* **資料一覧**
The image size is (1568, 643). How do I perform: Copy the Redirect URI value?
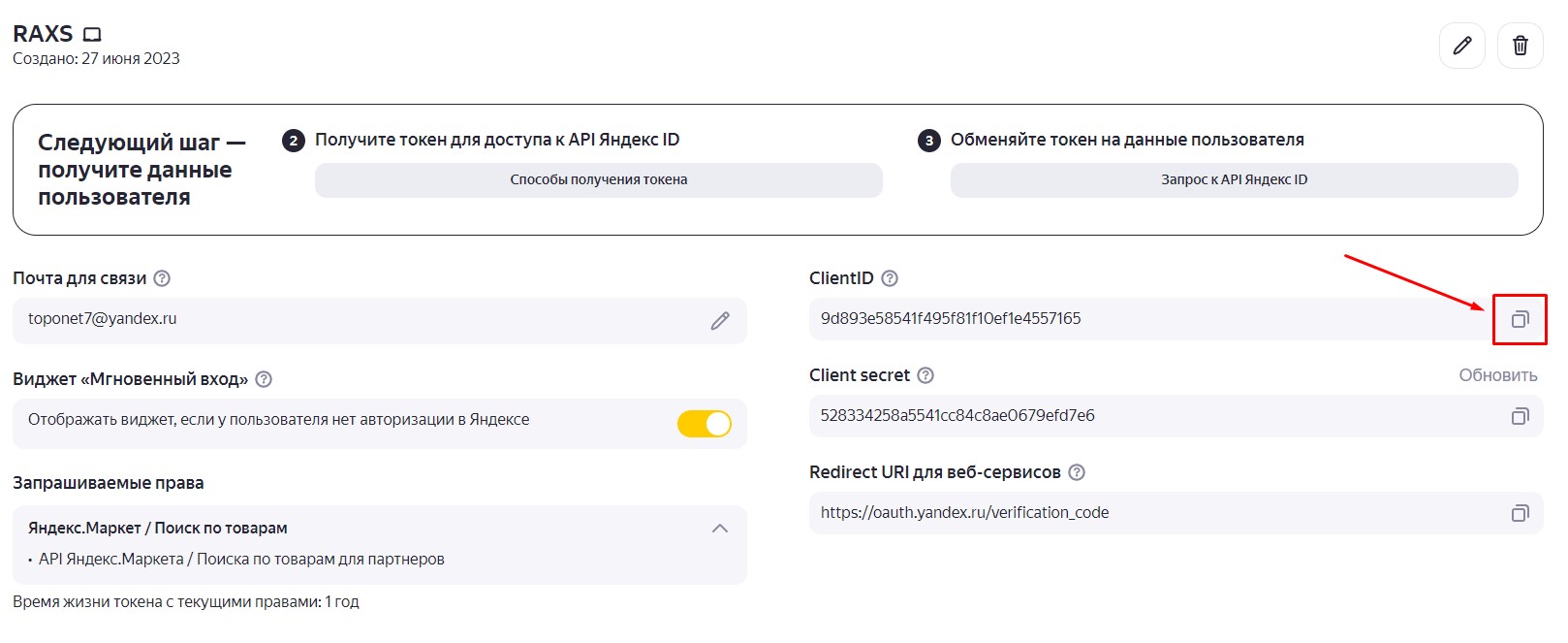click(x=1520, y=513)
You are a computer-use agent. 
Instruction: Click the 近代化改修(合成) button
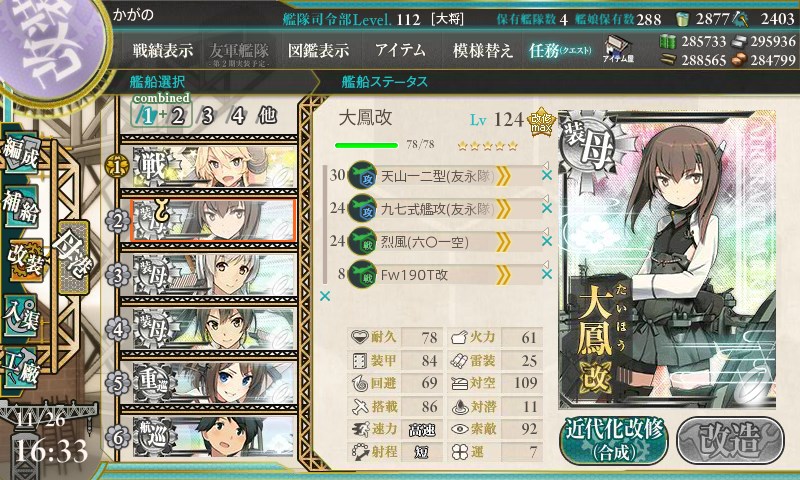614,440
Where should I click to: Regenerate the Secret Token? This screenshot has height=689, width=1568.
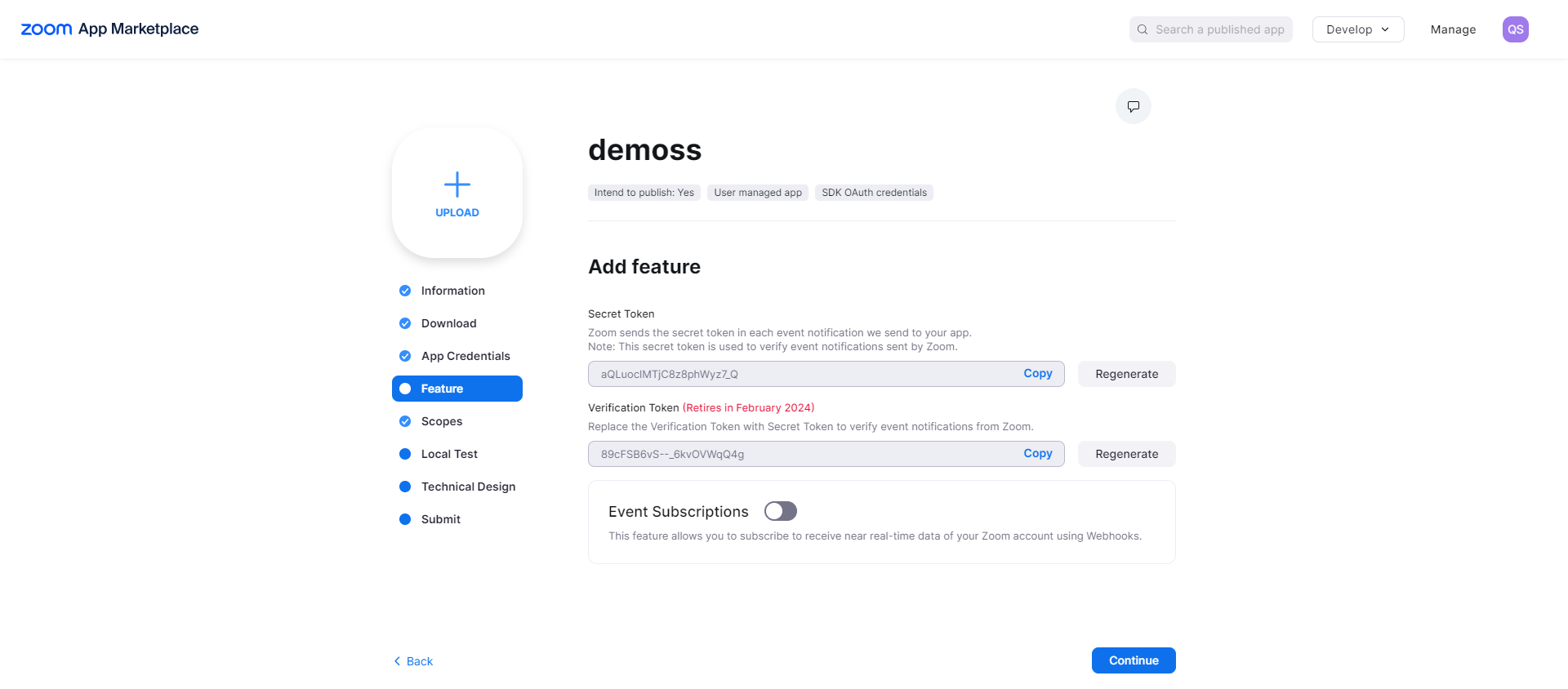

* **作業内容**
上記の資料を、空行を除いて一行ずつ番号付きリストとして書き直してください。画像は回答に含めないでください。

* **以下に結果**
1. The image size is (1568, 643). How do I perform: Copy the Redirect URI value?
2. click(x=1520, y=513)
3. You are a computer-use agent. 
4. Instruction: Click the 近代化改修(合成) button
5. 614,440
6. Where should I click to: Regenerate the Secret Token? This screenshot has height=689, width=1568.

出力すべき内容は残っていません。